* [What to work on]:
Repeat the data exactly, please; no pictures belong in the copy.

(Pixel coordinate grounding data)
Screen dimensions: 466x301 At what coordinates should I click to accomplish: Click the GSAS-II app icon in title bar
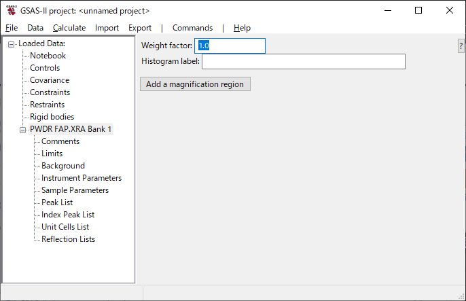11,11
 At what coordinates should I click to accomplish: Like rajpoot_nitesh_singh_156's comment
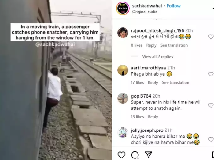pyautogui.click(x=211, y=37)
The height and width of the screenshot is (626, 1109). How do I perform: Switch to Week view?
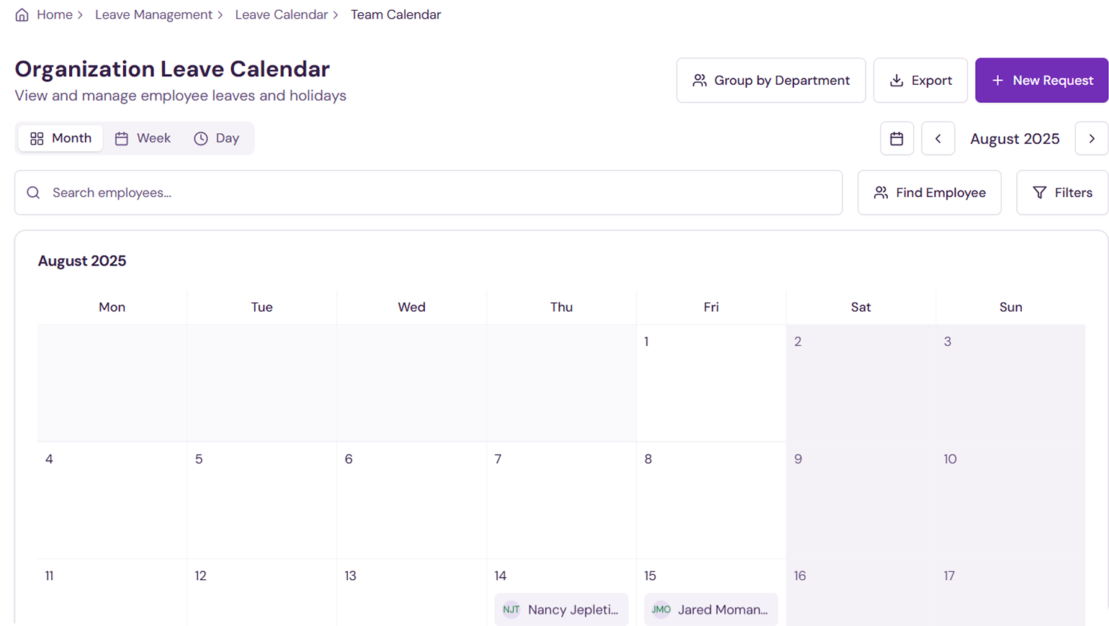point(143,138)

* [Task result]:
Screen dimensions: 466x301 At what coordinates should I click to accomplish: Click the GSAS-II app icon in title bar
11,11
 At what coordinates should I click to accomplish: Like rajpoot_nitesh_singh_156's comment
pyautogui.click(x=211, y=37)
The height and width of the screenshot is (626, 1109). How do I perform: Switch to Week view?
point(143,138)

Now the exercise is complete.